◆ **Problem statement**
Set down exactly the lines below, starting at the one that contains "Акции (32, 2107)" and ending at the one that contains "[Zalo] (969, 2353)", with both of those lines included and nothing else.

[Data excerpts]
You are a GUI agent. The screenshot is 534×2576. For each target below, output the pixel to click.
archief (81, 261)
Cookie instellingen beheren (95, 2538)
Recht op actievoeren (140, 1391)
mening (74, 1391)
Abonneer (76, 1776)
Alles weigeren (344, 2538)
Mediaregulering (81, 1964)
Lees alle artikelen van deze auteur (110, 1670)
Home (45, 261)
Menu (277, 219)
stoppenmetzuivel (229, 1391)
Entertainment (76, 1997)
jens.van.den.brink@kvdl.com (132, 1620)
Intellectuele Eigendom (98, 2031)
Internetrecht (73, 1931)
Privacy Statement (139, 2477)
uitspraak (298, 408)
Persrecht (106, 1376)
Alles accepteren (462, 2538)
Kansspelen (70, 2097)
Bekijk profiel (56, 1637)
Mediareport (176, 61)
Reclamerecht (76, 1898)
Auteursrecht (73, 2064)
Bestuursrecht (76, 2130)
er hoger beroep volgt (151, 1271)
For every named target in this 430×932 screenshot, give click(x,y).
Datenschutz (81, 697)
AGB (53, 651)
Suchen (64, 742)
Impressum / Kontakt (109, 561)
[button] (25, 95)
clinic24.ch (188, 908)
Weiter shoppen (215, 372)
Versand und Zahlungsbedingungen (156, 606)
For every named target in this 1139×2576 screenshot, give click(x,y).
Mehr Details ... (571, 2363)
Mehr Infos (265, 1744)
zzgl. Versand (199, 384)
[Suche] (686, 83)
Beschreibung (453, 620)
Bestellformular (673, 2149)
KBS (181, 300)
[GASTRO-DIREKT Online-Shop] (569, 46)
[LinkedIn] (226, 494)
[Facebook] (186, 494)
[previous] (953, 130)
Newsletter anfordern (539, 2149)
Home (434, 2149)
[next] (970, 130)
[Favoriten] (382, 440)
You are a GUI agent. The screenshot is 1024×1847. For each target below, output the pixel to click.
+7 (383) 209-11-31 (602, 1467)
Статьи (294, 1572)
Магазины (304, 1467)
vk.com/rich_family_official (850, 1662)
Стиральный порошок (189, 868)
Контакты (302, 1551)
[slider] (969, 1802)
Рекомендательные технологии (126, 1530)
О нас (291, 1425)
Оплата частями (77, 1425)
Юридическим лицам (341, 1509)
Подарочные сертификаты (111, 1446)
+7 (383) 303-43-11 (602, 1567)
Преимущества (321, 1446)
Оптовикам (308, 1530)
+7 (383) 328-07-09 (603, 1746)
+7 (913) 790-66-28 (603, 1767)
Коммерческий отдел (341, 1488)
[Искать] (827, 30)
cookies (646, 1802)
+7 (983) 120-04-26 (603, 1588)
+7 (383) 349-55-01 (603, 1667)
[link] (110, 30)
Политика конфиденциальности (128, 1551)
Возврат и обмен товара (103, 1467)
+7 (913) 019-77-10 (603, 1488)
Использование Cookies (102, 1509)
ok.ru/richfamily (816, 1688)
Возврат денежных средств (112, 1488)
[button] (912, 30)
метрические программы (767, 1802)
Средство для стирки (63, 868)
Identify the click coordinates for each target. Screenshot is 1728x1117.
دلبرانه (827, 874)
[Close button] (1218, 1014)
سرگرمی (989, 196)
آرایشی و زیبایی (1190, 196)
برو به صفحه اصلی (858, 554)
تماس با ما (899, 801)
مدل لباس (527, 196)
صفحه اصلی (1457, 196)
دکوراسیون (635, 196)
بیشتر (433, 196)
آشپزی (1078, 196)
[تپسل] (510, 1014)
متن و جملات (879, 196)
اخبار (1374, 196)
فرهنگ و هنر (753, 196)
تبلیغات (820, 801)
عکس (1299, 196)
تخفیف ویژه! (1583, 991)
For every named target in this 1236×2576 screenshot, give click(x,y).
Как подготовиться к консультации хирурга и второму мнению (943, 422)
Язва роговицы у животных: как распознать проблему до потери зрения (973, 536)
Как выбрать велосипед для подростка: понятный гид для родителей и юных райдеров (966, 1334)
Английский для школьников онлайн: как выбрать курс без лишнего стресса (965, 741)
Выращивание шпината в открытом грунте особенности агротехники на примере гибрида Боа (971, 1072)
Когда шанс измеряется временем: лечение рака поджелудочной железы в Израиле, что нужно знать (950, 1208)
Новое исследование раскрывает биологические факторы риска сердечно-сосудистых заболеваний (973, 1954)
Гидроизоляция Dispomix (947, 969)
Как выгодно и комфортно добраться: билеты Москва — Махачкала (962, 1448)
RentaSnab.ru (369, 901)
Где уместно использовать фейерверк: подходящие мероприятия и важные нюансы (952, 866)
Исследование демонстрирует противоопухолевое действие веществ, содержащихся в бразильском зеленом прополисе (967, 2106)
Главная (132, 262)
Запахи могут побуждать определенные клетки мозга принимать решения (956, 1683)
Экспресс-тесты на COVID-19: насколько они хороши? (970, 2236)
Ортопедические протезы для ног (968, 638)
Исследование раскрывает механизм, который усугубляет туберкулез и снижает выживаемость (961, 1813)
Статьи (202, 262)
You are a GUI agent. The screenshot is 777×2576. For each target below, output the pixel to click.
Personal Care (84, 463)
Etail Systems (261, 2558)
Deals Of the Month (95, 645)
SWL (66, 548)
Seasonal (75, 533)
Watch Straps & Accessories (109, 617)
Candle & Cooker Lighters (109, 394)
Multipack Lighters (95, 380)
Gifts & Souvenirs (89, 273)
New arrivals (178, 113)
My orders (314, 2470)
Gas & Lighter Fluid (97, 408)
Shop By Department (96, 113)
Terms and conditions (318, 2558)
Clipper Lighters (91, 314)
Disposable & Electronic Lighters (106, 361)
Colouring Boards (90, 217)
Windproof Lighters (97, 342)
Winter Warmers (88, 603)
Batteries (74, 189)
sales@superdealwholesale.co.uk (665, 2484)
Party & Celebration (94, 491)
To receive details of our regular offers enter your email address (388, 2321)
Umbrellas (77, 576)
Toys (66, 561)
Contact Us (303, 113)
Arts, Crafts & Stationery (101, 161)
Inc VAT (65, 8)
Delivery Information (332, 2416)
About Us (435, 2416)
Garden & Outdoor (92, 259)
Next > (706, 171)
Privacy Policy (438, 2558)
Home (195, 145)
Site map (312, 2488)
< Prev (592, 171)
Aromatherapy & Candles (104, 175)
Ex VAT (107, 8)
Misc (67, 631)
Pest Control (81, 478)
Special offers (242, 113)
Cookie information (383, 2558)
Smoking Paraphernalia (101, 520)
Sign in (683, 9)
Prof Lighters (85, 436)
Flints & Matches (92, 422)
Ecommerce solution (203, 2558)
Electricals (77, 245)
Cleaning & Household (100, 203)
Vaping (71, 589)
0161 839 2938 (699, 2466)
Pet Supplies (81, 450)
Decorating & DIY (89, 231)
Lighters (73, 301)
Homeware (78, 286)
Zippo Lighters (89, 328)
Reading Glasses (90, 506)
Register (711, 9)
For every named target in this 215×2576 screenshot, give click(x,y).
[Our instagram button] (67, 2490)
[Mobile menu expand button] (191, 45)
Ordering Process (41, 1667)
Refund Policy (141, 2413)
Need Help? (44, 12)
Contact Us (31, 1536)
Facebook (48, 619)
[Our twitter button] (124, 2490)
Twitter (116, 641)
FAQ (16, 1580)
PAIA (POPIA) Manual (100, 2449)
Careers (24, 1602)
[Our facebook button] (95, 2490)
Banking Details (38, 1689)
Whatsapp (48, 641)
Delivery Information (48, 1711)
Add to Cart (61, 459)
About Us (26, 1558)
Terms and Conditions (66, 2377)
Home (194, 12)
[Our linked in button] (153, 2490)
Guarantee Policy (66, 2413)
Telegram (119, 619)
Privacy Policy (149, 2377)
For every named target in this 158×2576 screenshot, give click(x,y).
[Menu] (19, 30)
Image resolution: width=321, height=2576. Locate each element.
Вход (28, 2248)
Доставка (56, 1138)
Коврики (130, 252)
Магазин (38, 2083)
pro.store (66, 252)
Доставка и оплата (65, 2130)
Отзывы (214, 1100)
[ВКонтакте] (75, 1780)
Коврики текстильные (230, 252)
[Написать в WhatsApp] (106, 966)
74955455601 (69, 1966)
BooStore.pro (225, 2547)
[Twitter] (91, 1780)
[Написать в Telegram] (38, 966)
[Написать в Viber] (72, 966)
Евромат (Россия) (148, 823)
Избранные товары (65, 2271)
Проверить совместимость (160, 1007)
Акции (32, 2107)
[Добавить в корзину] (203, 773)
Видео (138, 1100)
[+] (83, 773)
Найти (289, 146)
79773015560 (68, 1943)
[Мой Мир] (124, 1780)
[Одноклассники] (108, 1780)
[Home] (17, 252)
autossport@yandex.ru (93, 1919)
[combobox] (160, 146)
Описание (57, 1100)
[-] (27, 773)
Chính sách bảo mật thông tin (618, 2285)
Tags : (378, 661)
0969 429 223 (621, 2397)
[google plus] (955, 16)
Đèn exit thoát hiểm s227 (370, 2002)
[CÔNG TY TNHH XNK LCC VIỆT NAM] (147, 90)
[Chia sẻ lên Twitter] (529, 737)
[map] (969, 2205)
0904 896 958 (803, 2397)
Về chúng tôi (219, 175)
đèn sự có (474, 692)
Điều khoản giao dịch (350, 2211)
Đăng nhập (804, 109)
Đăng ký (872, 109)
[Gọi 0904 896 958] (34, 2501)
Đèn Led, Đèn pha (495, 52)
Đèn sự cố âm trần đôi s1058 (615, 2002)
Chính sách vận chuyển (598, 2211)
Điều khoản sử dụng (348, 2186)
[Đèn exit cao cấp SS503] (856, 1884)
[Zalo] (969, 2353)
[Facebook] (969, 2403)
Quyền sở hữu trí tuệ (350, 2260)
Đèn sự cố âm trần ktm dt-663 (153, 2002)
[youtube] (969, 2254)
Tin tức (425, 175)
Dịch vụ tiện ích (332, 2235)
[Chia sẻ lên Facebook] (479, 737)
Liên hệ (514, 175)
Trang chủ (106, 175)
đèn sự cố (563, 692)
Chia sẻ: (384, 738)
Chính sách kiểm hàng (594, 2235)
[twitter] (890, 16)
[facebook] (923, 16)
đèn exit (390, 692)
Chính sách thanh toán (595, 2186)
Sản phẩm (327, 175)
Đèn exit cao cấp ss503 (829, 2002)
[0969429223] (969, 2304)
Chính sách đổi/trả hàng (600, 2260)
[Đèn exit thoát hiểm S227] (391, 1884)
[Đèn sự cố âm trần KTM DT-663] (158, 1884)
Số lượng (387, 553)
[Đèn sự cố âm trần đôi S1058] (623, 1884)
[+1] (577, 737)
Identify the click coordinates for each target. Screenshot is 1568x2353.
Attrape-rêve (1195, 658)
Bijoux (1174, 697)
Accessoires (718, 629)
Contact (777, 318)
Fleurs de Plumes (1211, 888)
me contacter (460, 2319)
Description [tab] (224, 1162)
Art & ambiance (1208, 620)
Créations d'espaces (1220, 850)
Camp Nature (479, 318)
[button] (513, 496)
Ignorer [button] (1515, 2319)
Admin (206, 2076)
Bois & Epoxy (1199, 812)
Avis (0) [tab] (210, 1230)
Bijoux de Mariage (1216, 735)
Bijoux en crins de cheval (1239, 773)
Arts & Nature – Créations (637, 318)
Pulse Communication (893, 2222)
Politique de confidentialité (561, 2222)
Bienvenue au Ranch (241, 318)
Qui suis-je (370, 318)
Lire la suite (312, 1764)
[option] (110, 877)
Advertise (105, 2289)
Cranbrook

◆ **Expected answer**
Акции (32, 2107)
[Добавить в корзину] (203, 773)
Видео (138, 1100)
[+] (83, 773)
Найти (289, 146)
79773015560 (68, 1943)
[Мой Мир] (124, 1780)
[Одноклассники] (108, 1780)
[Home] (17, 252)
autossport@yandex.ru (93, 1919)
[combobox] (160, 146)
Описание (57, 1100)
[-] (27, 773)
Chính sách bảo mật thông tin (618, 2285)
Tags : (378, 661)
0969 429 223 (621, 2397)
[google plus] (955, 16)
Đèn exit thoát hiểm s227 (370, 2002)
[CÔNG TY TNHH XNK LCC VIỆT NAM] (147, 90)
[Chia sẻ lên Twitter] (529, 737)
[map] (969, 2205)
0904 896 958 (803, 2397)
Về chúng tôi (219, 175)
đèn sự có (474, 692)
Điều khoản giao dịch (350, 2211)
Đăng nhập (804, 109)
Đăng ký (872, 109)
[Gọi 0904 896 958] (34, 2501)
Đèn Led, Đèn pha (495, 52)
Đèn sự cố âm trần đôi s1058 (615, 2002)
Chính sách vận chuyển (598, 2211)
Điều khoản sử dụng (348, 2186)
[Đèn exit cao cấp SS503] (856, 1884)
[Zalo] (969, 2353)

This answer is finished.